Sharansky slams ‘delegitimization’ of Israel

Natan Sharansky, left, icon of the Soviet Jewry movement, greets MP Irwin Cotler, his legal counsel during his imprisonment.

MONTREAL — More and more emissaries from the Jewish Agency are being sent to North American university campuses to counter the “delegitimization” of the State of Israel, said the agency’s head, Natan Sharansky, while in Montreal last week.

“Delegitimization is a direct continuation of the antisemitism of thousands of years, which has always been against Jewish identity, whether it be a religion or nationality. Now it’s the connection with Israel.

“The heart of the problem is that they want to destroy us as a people… On the campuses, the aim of our enemies is to disconnect young Jews from our people,” he said at an event sponsored by Federation CJA, which saw Sharansky in conversation with Mount Royal MP Irwin Cotler, who served as his legal counsel while the former dissident was in Soviet prisons from 1977 to 1986.

Those foes are succeeding to an alarming extent, Sharansky said.

“I know many hundreds of cases of young Jews who believe it would be better for their careers or relations to stop being involved in anything to do with Israel. The next step is to stop involvement with anything Jewish, then they disappear from our people. It’s a big problem.”

He believes “a few hundred Jews [in the world] are lost every day” due to assimiliation and isolating themselves from Israel.

Sharansky, 63, who became Jewish Agency chair in 2009 after a political career, says his aim is to expand the organization’s campus activities. This year it has 50 “fellows” at U.S. colleges, up from 15 two years ago. (He said there are one or two in Canada.) They are young Israelis who know how to debate, he said.

The goal is to have a presence at every university with at least 1,000 Jewish students, which is about 100 institutions in the United States.

It’s hoped that a core of 10 to 30 Jewish students on each campus will become capable of being effective defenders of Israel through their presence.

Cotler suggested that Jewish students face the dilemma of wanting to be part of the pervasive “human rights culture” on campus, but feel estranged from it because it often attacks Israel for alleged repression and racism.

The Jewish Agency is also organizing more months or year-long study or work programs in Israel for young Diaspora Jews, as well as joint humanitarian projects between Israelis and Jews from abroad in places such as Ethiopia and South America.

Sharansky said Israeli Prime Minister Benjamin Netanyahu invited him to be part of his current government, but he refused, joking, “Nine years in prison and nine years in the Knesset is enough.” He said Netanyahu was surprised that he wanted the Jewish Agency job. As Cotler pointed out,  the organization no longer plays the same central role in connecting Israel and the Diaspora that it once did.
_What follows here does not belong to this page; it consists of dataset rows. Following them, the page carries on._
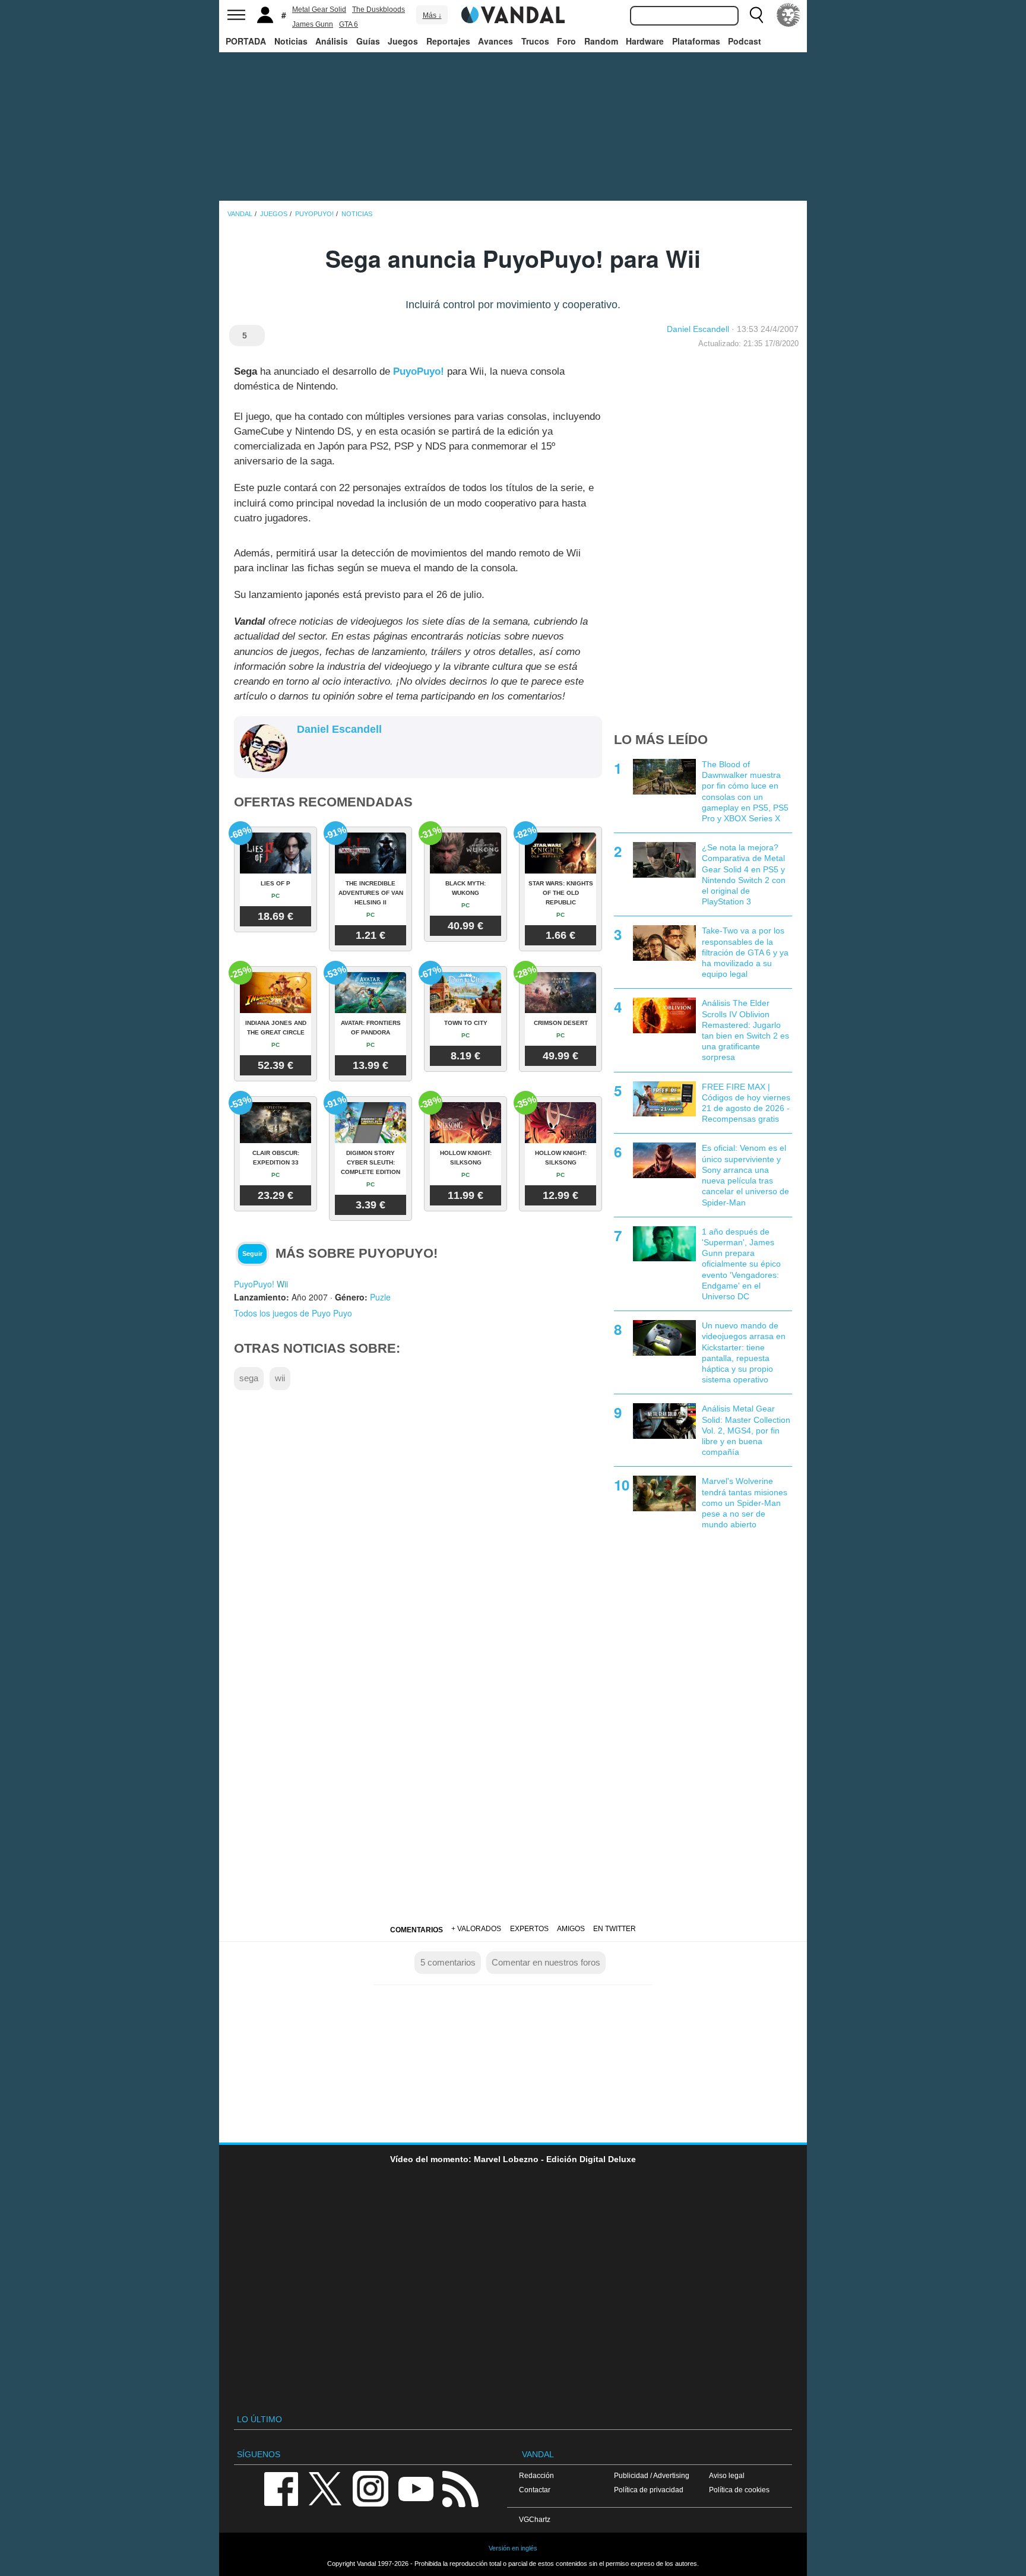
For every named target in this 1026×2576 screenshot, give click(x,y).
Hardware (645, 41)
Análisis (331, 41)
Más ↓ (432, 15)
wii (280, 1378)
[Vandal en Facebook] (281, 2488)
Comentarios (416, 1930)
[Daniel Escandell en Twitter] (304, 749)
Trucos (535, 41)
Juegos (403, 41)
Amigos (571, 1929)
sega (248, 1378)
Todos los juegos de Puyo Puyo (293, 1313)
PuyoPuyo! (418, 371)
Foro (566, 41)
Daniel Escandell (698, 329)
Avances (495, 41)
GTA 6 (348, 24)
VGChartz (534, 2519)
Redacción (536, 2475)
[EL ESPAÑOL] (788, 15)
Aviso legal (727, 2475)
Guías (368, 41)
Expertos (529, 1929)
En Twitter (614, 1929)
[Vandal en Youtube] (416, 2488)
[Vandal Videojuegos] (513, 14)
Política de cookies (739, 2489)
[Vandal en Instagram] (371, 2488)
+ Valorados (476, 1929)
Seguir (252, 1253)
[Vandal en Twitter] (325, 2488)
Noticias (291, 41)
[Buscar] (756, 15)
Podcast (744, 41)
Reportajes (448, 41)
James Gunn (312, 24)
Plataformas (696, 41)
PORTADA (246, 41)
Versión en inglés (513, 2548)
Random (601, 41)
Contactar (534, 2489)
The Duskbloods (378, 9)
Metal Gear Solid (319, 9)
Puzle (380, 1297)
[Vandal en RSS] (460, 2488)
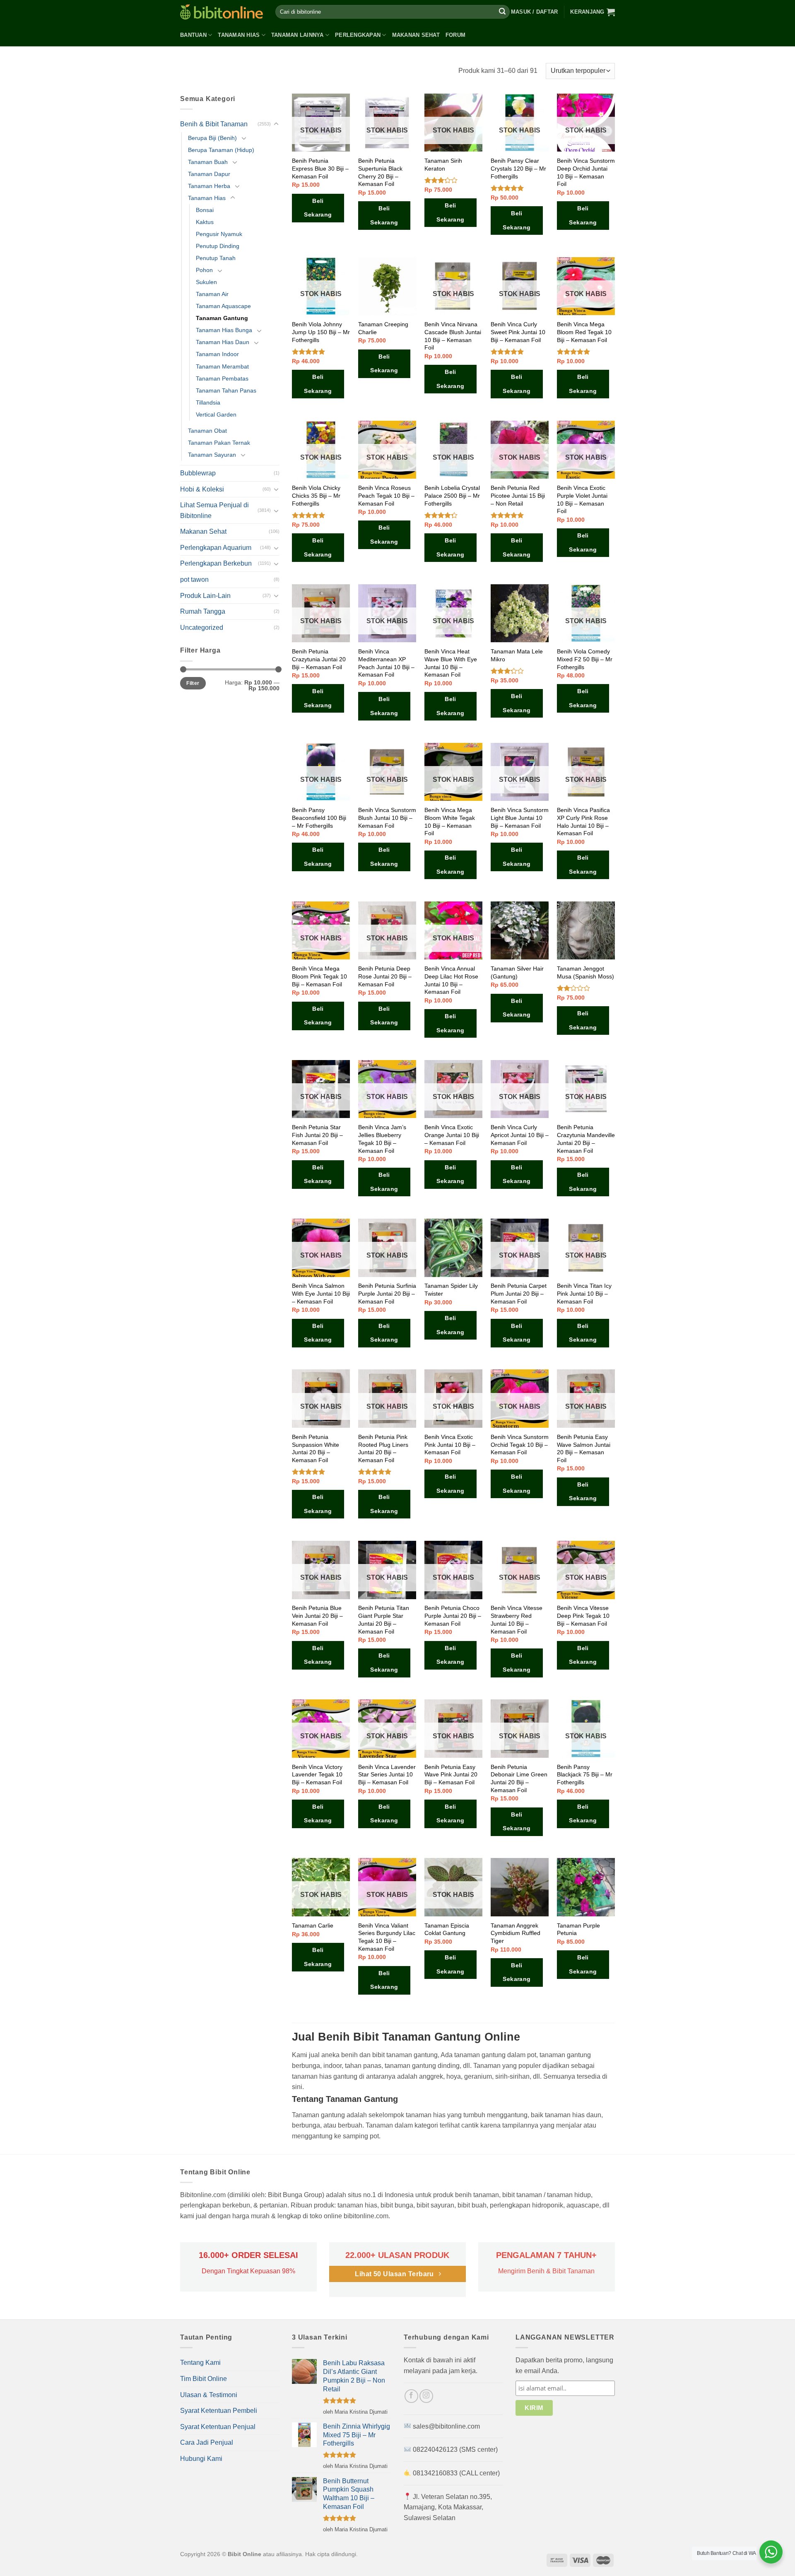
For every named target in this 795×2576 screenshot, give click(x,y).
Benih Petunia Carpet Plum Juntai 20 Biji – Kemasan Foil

Sharansky believes the Jewish Agency continues to provide a necessary forum for ongoing dialogue between Israel and Jews abroad and encourages unity. The success of the Soviet Jewry movement of the 1970s and 1980s showed that Jewish solidarity can accomplish great things, Sharansky said.

“When Jews feel mutual responsibility, no dictatorship, no force in this world, can stand against this.”

Without Jews in the free world fighting in tandem with their long-lost Soviet brethren, Jewish rights and emigration would never have been secured. And, what’s more, Sharansky believes, the Soviet Union would not have fallen.

“We paralyzed the Soviet Union. Once it had to make concessions to Jews, it fell apart. It could no longer control the minds of people.”

Commenting on the political upheaval in the Arab world, Sharansky said it’s inevitable that when given a choice between corrupt dictatorship and fundamentalist ideology, people will choose the latter.

The United States was wrong to support Egyptian president Hosni Mubarak and Israel to support PLO leader Yasser Arafat as preferable to Islamic radicals, he thinks.

“The longer Mubarak was in power, the stronger the fundamentalist movement grew,” he said. And while Mubarak maintained the peace treaty with Israel in exchange for U.S. aid, Cairo was a world capital for the publishing of antisemitic material, he added.

Today, the free world should assist in the building of civil society in Egypt rather than funding its military, he said.

There are millions of Egyptians who want freedom, but they’re not organized politically like the Islamists, he said. Western support should be going to pro-democracy student, academic, labour and free-market business groups.

The day before, at the Spanish and Portuguese Synagogue, at an event also organized by Federation CJA, Sharansky was asked what the Jewish Agency can do help obtain the release of Jonathan Pollard, the former American civilian intelligence analyst sentenced to life in prison in 1987 for spying for Israel.

Sharansky replied that the Jewish Agency can’t do anything, but he personally believes there’s “no justification” for keeping Pollard behind bars any longer.

The American Jewish community today is generally in favour of his release, as are many influential Americans, including former CIA director James Woolsey, he said.

“The Jewish community in the U.S. is now starting to speak public about it… They are united from the left to the right, from Reform to Orthodox. I hope this [Pollard’s imprisonment] can end.”

While in Montreal, Sharansky also spoke to more than 500 Jewish high school students gathered at the federation, and university students at Hillel House.